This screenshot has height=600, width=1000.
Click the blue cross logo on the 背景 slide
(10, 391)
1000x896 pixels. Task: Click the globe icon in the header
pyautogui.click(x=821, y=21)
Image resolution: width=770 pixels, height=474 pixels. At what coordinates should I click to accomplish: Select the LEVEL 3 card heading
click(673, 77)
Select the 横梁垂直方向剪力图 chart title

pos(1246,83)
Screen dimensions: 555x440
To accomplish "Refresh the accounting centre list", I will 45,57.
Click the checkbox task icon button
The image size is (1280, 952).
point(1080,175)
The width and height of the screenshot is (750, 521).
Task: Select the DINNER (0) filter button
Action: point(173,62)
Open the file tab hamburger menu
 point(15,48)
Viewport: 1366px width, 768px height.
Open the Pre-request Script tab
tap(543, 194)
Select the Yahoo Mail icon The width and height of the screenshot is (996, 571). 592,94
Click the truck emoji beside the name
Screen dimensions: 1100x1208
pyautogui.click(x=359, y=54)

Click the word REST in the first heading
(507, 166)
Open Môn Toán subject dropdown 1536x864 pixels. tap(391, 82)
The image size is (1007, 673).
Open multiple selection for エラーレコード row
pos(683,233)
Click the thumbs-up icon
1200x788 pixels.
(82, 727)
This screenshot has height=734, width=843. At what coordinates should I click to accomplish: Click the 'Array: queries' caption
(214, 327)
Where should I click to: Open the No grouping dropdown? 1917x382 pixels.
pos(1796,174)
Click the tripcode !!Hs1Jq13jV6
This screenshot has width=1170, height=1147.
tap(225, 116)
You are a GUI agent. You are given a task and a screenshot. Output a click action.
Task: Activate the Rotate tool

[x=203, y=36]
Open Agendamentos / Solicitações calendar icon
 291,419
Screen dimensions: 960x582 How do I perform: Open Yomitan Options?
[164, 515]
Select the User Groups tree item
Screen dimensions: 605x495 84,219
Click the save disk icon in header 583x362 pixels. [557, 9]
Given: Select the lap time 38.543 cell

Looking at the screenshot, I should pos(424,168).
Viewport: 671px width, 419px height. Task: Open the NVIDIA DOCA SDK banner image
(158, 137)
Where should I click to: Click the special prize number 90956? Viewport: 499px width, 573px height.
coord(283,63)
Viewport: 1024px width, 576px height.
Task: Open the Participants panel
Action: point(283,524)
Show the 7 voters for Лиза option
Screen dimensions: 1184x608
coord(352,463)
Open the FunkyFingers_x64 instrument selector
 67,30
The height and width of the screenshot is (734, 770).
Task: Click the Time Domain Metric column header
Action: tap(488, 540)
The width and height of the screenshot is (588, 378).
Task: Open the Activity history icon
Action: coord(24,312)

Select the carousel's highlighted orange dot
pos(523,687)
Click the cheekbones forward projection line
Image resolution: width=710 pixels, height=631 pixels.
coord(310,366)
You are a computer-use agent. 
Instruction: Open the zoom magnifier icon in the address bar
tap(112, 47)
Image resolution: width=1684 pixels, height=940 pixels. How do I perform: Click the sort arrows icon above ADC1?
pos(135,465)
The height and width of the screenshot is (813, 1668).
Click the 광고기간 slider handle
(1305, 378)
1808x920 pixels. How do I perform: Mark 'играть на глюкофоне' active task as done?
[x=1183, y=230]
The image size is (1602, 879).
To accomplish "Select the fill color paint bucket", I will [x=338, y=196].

— WHAT IS EXPECTED —
Lines holding "agent": copy each one from the records above.

— EXPECTED ANSWER —
You are a GUI agent. You are given a task and a screenshot. Output a click action.
You are a computer-use agent. 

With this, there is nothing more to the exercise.